After a few days of Seoul touring we had enough big city life and ventured into the country on a traditional Korean road trip. We first spent two days in Phoenix Park in Korea (or as it is pronounced in Korean: Poenixu Paku as it is pretty common in the country to Korean-ify English terms which American’s should be pretty familiar with). The skiing there was pretty awesome, as the only two times I’d been skiing prior was at Perfect North in Cincinnati and the literal garbage dump of Alpine Valley in the Metro-Detroit area. We had a good time hitting the slopes and playing up my foreigner card to try and get free refills of coke.

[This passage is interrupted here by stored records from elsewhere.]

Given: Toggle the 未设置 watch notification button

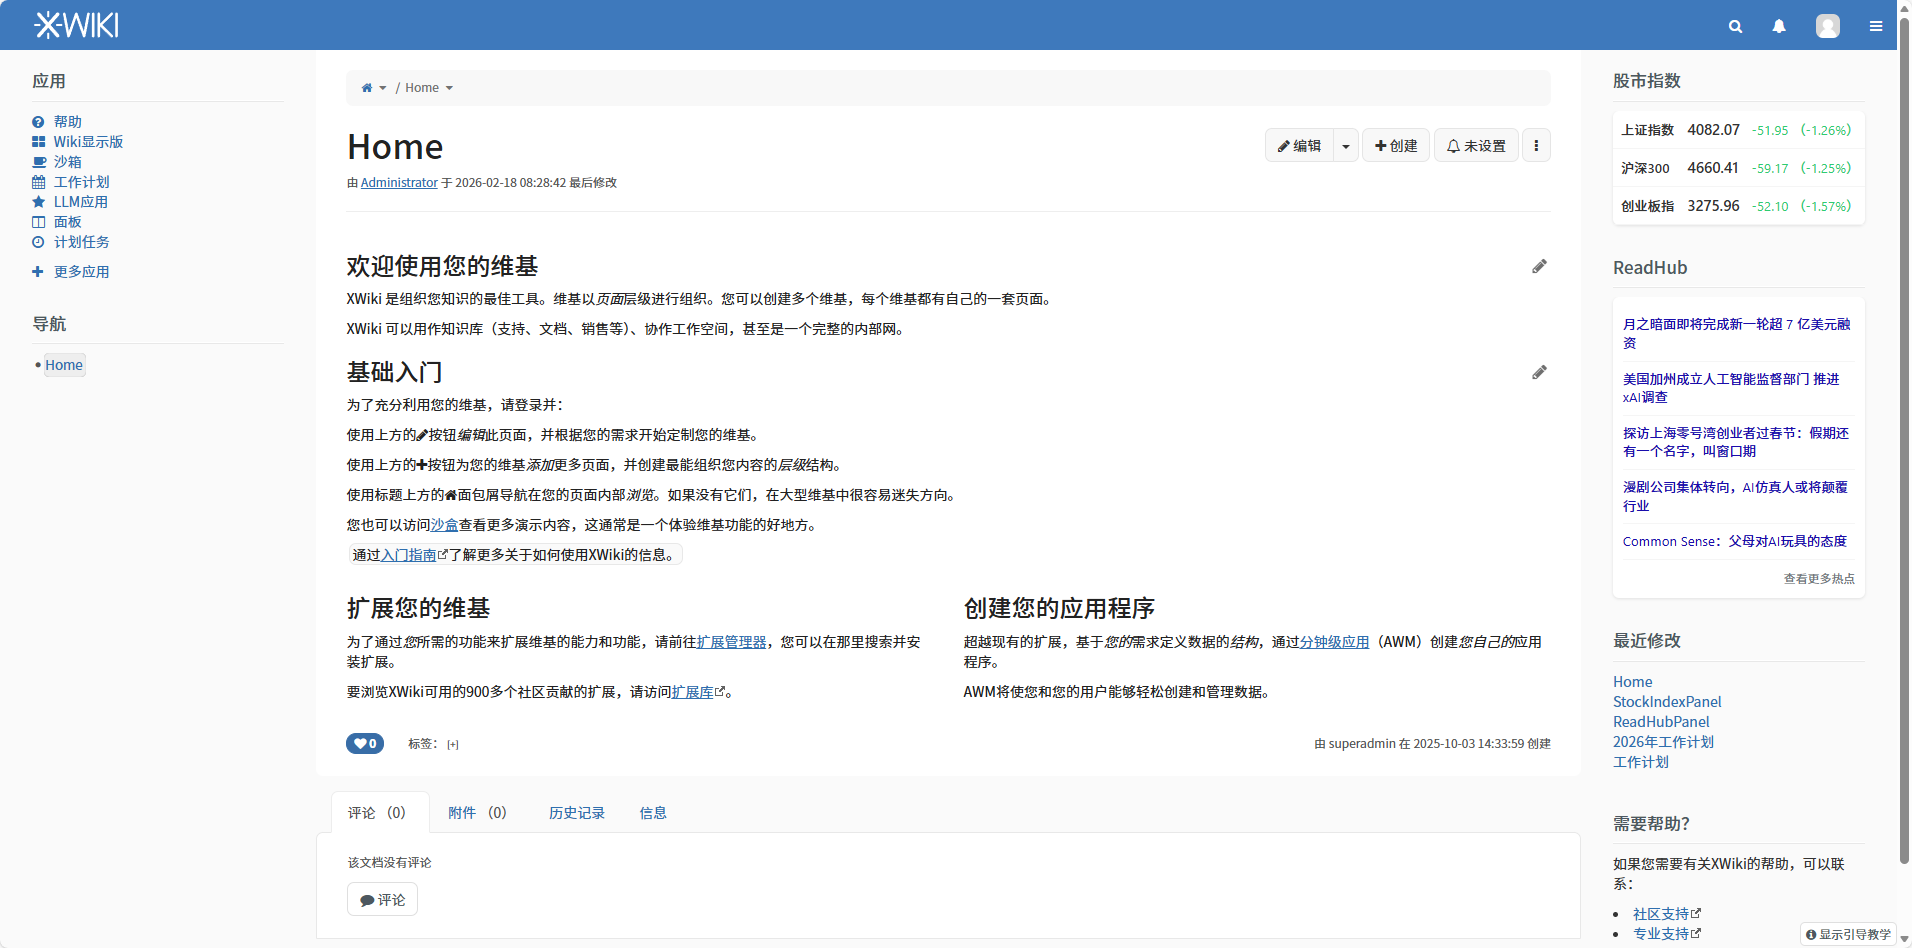Looking at the screenshot, I should click(1476, 146).
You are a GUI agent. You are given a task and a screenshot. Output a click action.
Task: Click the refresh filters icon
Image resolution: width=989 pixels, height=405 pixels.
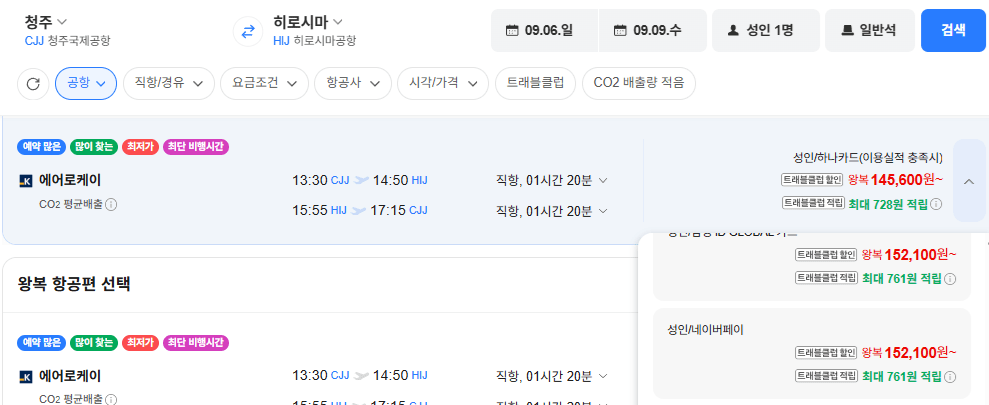pos(33,84)
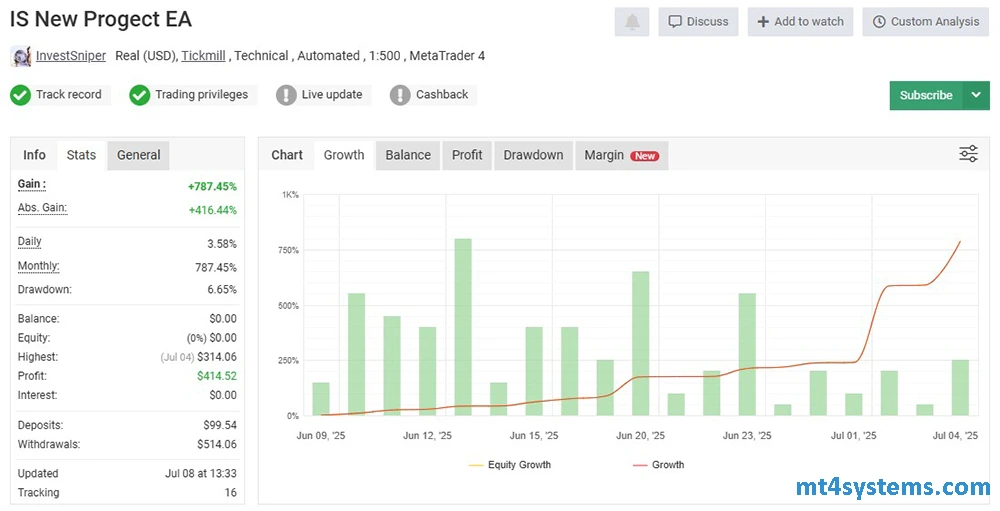Click the Track record green checkmark icon
The height and width of the screenshot is (511, 1000).
(x=20, y=95)
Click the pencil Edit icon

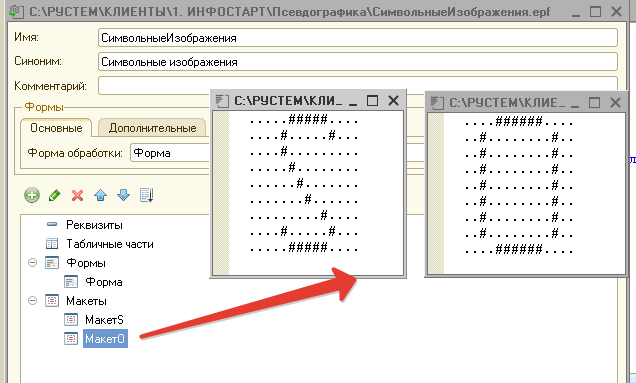point(54,196)
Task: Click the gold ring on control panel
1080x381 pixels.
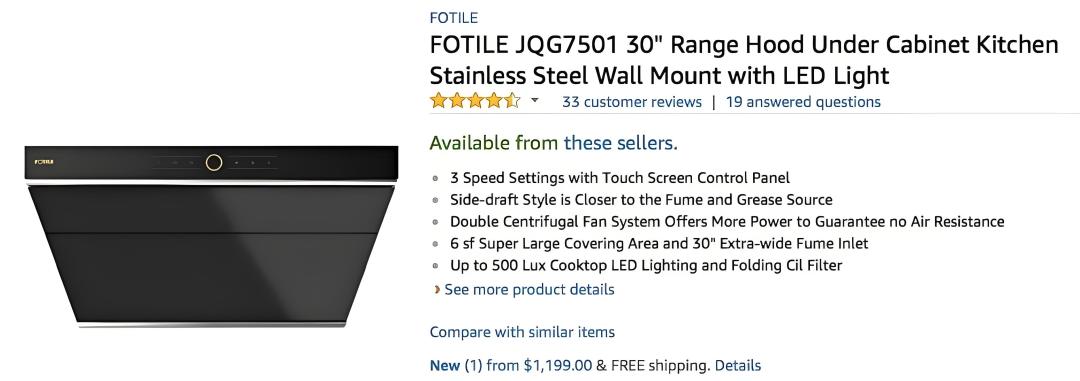Action: 214,163
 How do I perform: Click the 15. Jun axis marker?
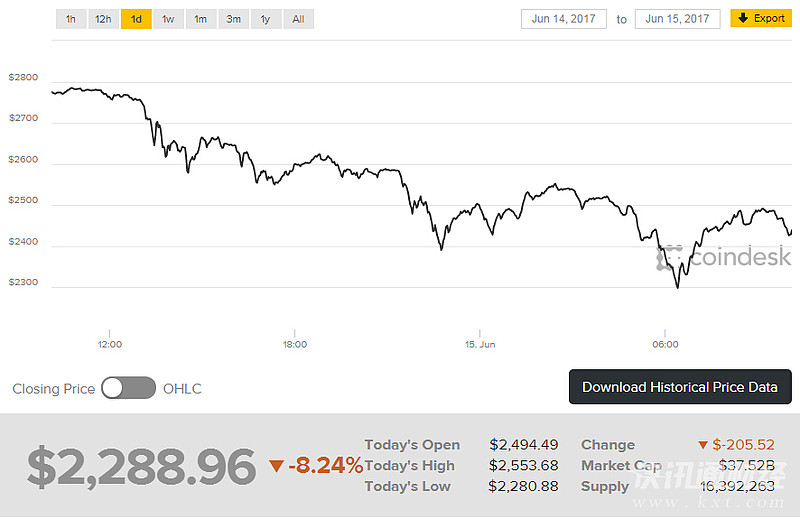pyautogui.click(x=480, y=344)
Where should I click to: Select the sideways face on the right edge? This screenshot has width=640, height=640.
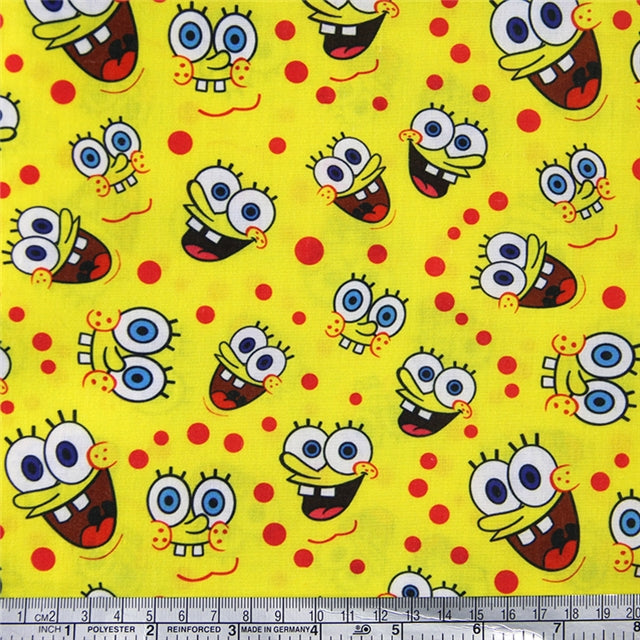point(593,375)
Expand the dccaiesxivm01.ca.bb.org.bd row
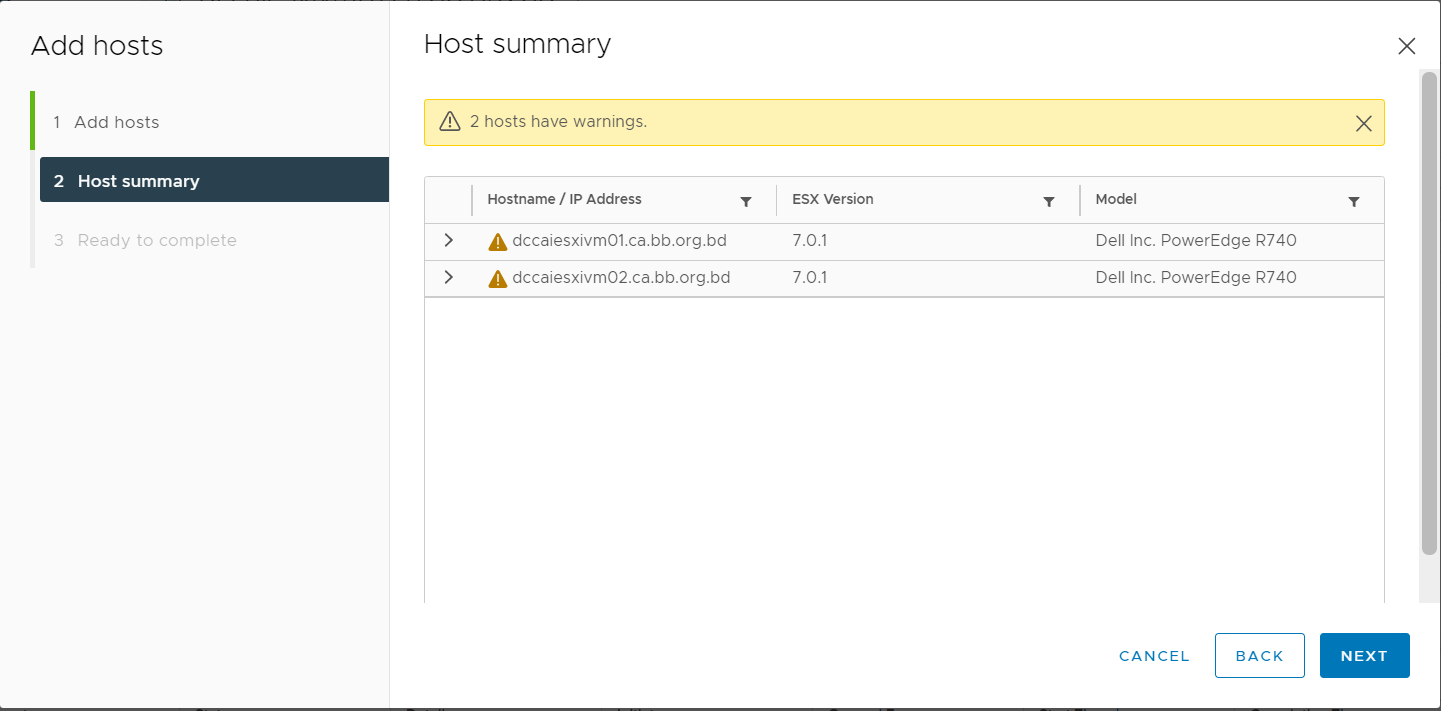This screenshot has height=711, width=1441. (448, 241)
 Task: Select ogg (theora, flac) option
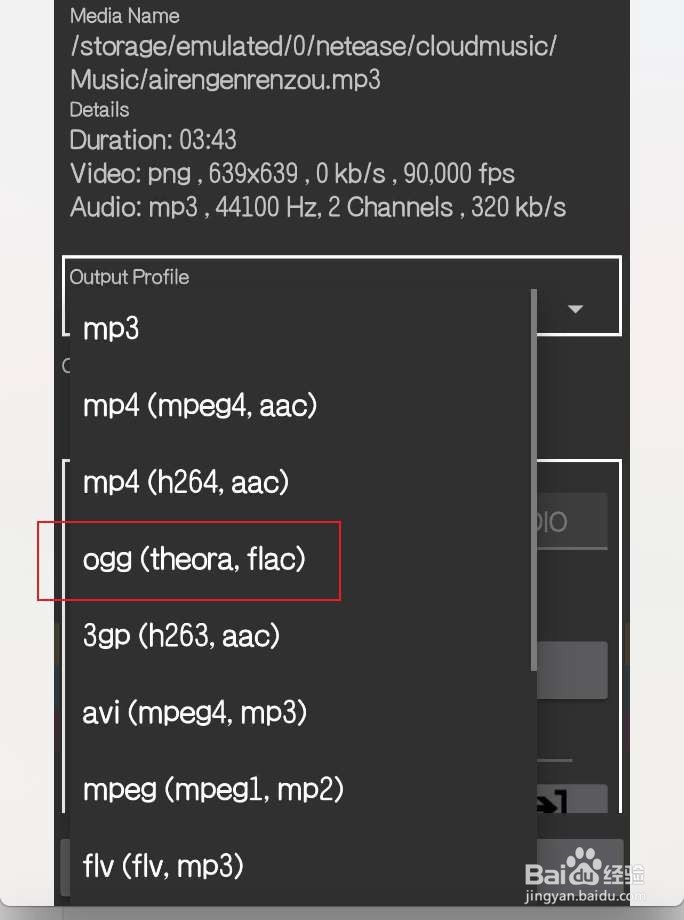pos(303,559)
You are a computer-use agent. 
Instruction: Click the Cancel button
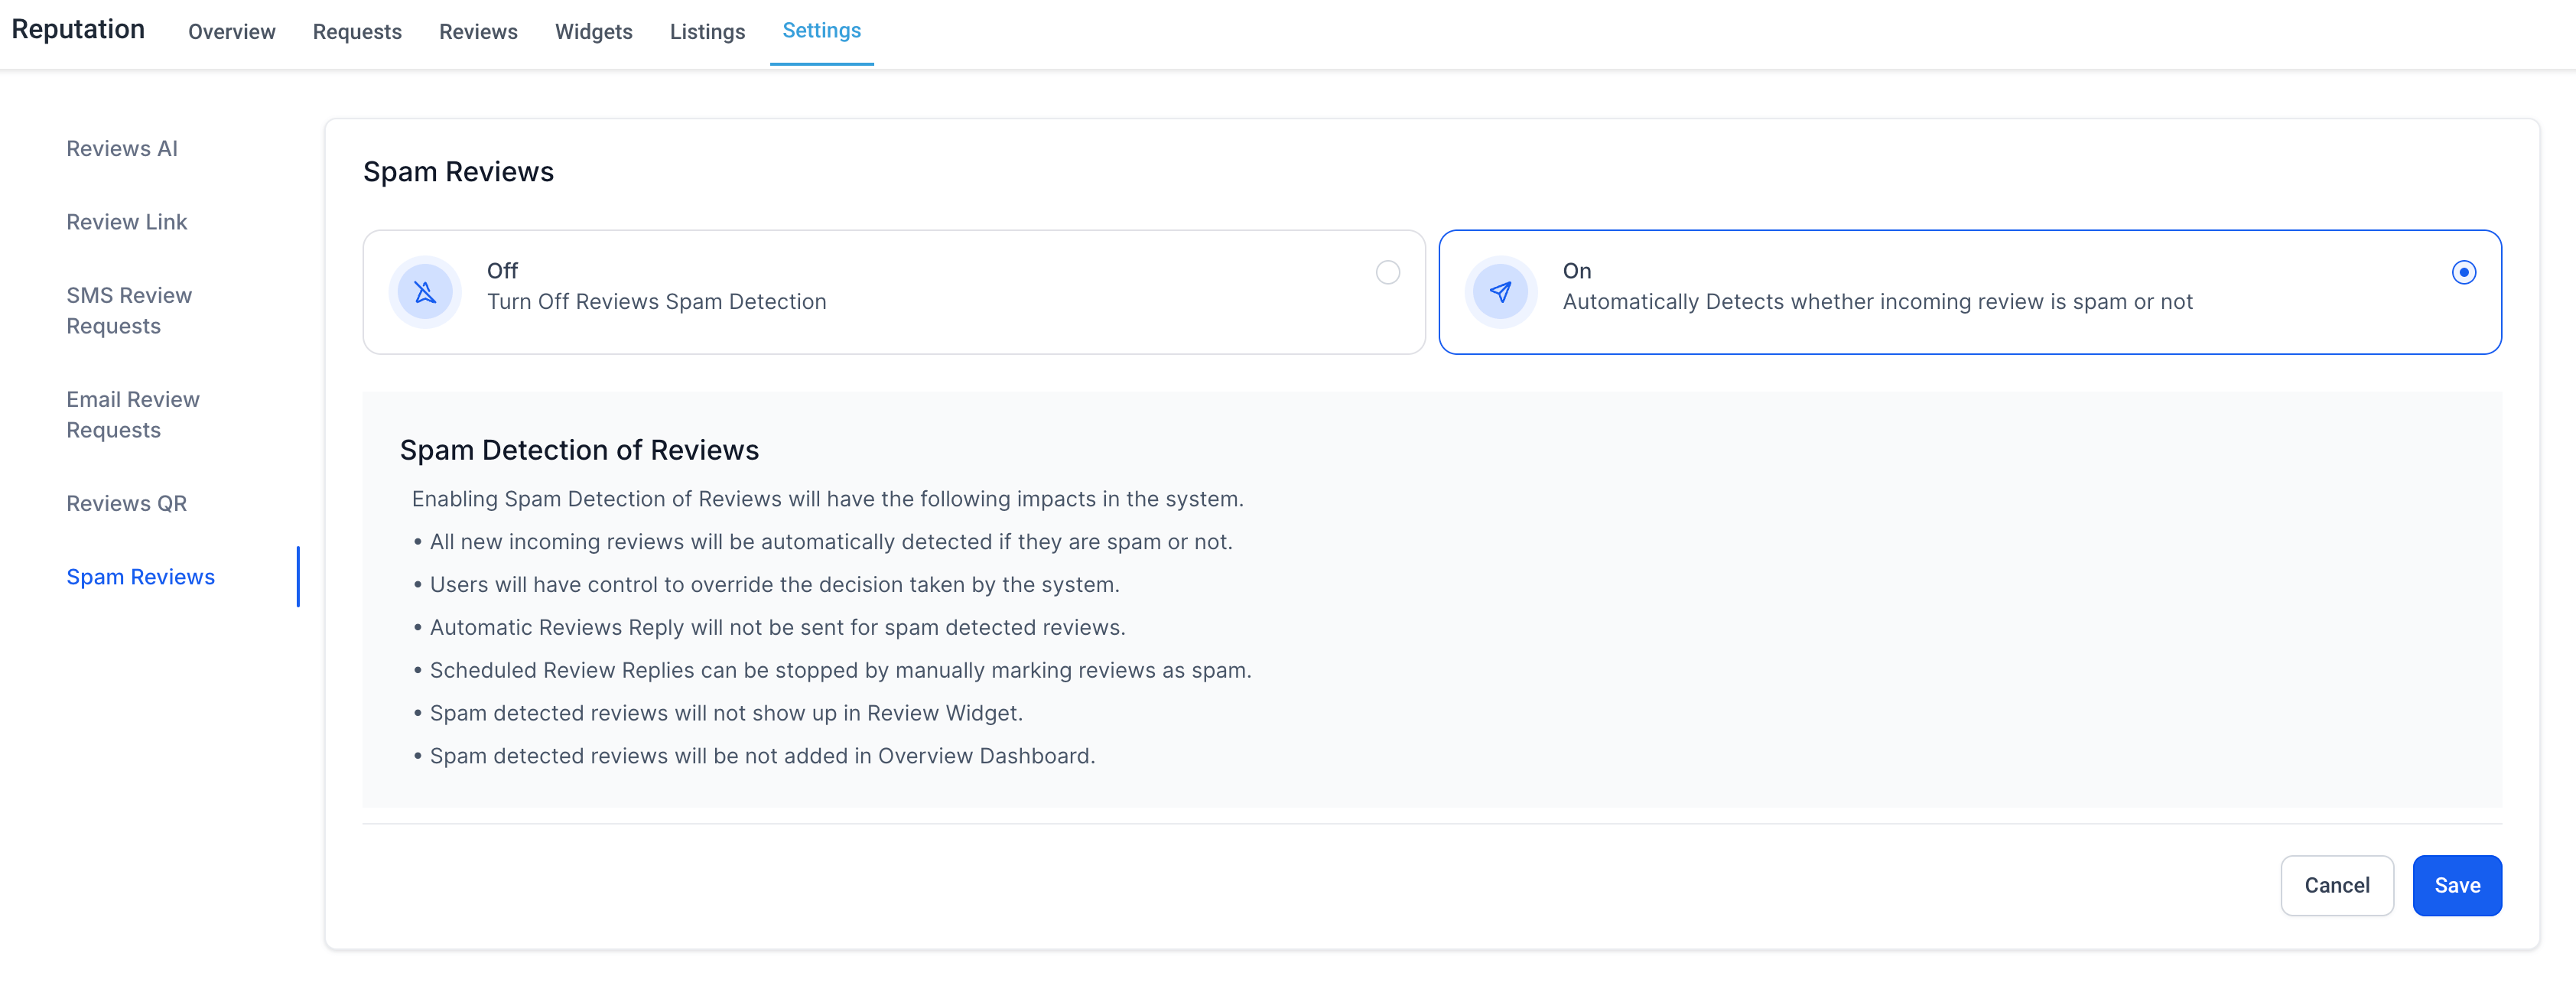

Derek also perfected his ski jumping skills:
Probably most importantly on Monday night I was schooled on the etiquette of Korean drinking which is unbelievably complicated. It could easily take an entire blog post to detail, but let’s just say I was well schooled that night.
The second day of skiing was only a half day. After skiing we dragged our half dead bodies into the car and drove to the Eastern Ocean. When we got there we ate some raw fish and shot off fireworks into the ocean on what was possibly the coldest night of all time. It didn’t help the crappy lighter we had didn’t really work.
The next day we woke up for our DMZ tour day. However first we drove around the coast to see some of the seaside cliffs that spot the eastern coast. We hopped the fence and climbed around some of the cliffs before heading to Yongyong (check??) where we got breakfast and checked out the fish market, which is filled with things that look totally un-appetizing.
Then it was to the DMZ! First of all, apparently Americans love touring the DMZ way more than Korean’s do. Second of all, the eastern portion of the DMZ is situated in the most naturally beautiful regions of Korea. We drove through (look up name of park), which is the Rocky Mountains of Korea just before entering the Punch Bowl which is a famous battlefield of the Korean war. We first got a tour of the 4th tunnel. Discovered in 1990, the 4th tunnel was the North’s most recent attempt to infiltrate South Korea by digging underneath the DMZ. The South discovered the tunnel and drilled a counter hole to stop the advance of the North, when discovered the North claimed they had been mining and ventured too far. Apparently some bomb sniffing dog found some TNT in the tunnel and saved the lives of 11 soldiers, so they were really lathering on the love for the dog in the tunnel tour. The tour guide talked about the dog, who was apparently promoted to Lieutenant in the Korean army, for about 20 minutes.
After the tour we toured the museum there and watched an informational video. While watching the video about 100 Korean soldiers queued up behind us to watch the video. It’s a weird feeling being a few white guys watching a video with a whole standing army behind you, anyway Danny dropped the ball on getting a picture with all of them, but I won’t hold it against him, but we did get a picture with our tour guide.
After the tunnel tour we went to the top of one of the mountains to see an observation post. On the observation post you can easily see across the 1 km wide DMZ into North Korea. It was a pretty impressive experience to look across the DMZ and see North Korean bunkers. We of course took a picture where we weren’t supposed to, and were all about to shit our pants in the picture since we heard someone coming up the stairs.
After a final expansive look at the punch bowl and almost barreling through an Army gate due to Derek overheating the breaks on his car, we finally headed back to the city.
That’s probably enough for this blog post. I’m on the Airplane back to America now and should probably get back to watching Man vs. Food and remembering all the things that make America great.